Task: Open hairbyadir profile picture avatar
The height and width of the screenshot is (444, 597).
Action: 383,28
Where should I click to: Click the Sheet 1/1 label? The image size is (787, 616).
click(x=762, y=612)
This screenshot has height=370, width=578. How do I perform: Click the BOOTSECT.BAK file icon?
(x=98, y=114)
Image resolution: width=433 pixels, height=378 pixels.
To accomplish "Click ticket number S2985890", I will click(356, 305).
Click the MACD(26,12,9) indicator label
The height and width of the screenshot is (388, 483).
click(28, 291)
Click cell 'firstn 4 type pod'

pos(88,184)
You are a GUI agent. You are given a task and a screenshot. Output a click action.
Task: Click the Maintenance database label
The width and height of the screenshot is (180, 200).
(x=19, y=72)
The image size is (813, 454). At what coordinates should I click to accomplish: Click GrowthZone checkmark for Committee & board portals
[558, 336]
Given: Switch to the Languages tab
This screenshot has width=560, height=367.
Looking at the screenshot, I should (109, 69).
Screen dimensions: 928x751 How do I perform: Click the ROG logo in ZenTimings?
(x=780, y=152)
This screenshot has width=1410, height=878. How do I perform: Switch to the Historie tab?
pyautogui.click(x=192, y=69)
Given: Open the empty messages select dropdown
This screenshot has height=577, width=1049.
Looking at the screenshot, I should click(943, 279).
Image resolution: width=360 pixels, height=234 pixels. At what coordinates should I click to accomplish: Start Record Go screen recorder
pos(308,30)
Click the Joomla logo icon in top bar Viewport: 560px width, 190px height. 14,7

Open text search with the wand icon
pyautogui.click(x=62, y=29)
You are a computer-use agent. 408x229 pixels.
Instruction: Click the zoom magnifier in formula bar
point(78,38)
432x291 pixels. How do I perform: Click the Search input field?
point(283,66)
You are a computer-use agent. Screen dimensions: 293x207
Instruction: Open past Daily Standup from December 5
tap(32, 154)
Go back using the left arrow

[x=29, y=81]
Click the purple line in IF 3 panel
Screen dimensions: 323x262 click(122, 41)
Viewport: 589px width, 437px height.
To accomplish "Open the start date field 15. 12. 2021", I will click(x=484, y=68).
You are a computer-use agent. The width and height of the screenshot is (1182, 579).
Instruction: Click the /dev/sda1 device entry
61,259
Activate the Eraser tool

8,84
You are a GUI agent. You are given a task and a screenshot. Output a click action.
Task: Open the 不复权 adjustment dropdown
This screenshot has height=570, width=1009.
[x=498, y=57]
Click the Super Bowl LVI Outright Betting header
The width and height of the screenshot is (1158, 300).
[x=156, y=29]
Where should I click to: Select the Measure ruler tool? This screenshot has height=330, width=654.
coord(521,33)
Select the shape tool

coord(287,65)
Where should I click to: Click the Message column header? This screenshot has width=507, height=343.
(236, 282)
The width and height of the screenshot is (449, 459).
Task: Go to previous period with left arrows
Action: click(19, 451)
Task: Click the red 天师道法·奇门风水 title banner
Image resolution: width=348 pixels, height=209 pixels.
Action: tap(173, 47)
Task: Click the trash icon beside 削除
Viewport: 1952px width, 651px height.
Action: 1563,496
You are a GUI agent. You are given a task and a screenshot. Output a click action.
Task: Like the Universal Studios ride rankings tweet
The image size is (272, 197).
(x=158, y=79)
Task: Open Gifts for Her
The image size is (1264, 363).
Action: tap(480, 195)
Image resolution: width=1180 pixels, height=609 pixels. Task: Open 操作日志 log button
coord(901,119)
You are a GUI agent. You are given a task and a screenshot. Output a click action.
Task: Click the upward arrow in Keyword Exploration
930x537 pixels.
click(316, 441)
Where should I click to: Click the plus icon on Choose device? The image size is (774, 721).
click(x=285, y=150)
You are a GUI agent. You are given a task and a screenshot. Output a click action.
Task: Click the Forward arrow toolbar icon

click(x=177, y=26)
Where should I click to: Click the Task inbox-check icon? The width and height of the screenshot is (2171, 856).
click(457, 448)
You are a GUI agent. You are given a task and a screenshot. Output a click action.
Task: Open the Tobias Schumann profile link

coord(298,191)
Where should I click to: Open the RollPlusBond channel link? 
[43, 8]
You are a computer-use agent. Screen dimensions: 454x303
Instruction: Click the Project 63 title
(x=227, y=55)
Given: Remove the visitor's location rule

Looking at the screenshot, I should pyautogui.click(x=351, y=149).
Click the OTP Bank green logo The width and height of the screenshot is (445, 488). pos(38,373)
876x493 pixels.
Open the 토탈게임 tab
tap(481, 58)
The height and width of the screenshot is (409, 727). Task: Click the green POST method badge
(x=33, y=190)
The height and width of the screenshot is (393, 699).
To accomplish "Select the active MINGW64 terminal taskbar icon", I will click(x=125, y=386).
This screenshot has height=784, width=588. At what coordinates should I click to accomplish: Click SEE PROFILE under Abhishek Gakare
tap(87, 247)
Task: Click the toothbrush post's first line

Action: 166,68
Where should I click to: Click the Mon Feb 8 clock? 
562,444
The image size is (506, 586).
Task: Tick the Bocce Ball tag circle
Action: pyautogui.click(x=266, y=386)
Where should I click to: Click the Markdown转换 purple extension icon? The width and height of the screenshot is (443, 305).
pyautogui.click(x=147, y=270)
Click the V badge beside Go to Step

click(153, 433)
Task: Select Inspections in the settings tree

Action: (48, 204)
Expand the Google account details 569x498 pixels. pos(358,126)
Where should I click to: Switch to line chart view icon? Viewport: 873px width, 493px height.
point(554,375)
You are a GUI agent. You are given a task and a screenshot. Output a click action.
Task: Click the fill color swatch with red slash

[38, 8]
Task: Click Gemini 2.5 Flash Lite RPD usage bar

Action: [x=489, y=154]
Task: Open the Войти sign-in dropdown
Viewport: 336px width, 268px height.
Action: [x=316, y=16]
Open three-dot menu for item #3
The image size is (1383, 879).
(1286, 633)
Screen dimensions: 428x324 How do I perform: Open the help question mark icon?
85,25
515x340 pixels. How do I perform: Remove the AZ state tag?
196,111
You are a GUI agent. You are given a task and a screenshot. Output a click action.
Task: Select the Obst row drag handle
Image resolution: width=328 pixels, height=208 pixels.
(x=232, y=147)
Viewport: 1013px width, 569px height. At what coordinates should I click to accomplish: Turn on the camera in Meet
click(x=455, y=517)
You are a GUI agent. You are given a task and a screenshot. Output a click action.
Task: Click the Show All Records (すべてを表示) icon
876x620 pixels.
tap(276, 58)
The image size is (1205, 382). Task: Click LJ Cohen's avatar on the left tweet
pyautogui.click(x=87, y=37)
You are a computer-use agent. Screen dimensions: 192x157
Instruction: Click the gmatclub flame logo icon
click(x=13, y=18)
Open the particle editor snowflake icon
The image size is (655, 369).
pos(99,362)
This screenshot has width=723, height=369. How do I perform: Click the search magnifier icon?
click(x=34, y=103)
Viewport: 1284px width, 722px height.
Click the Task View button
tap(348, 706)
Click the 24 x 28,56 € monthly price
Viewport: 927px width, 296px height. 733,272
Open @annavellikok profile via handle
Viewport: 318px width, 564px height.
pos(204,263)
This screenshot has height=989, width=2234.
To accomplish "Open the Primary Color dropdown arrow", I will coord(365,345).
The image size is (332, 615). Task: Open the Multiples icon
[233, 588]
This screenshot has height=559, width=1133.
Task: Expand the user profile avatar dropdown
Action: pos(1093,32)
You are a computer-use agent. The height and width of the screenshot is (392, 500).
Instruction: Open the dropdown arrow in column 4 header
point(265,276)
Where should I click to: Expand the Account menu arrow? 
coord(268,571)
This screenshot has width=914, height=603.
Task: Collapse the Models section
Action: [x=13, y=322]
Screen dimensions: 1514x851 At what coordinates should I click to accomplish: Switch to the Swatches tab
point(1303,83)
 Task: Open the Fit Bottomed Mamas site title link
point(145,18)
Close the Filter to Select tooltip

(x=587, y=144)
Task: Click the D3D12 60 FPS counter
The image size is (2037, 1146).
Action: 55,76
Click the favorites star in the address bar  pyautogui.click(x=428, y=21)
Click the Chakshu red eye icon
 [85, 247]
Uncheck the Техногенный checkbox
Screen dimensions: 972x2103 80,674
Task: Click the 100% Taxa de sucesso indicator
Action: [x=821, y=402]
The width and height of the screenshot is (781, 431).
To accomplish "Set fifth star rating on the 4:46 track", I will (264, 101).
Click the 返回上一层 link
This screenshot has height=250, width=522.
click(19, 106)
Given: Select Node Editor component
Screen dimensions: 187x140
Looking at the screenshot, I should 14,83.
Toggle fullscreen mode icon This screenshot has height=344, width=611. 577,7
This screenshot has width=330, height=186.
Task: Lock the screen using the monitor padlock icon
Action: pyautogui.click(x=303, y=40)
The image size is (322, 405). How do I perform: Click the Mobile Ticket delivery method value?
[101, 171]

*STATED GOAL*:
Copy the items above word for word, starting at the very first line and continuing up to and including the line with "click(x=762, y=612)".

*ANSWER BELOW*:
Task: Open hairbyadir profile picture avatar
The height and width of the screenshot is (444, 597).
Action: 383,28
Where should I click to: Click the Sheet 1/1 label? The image size is (787, 616).
click(x=762, y=612)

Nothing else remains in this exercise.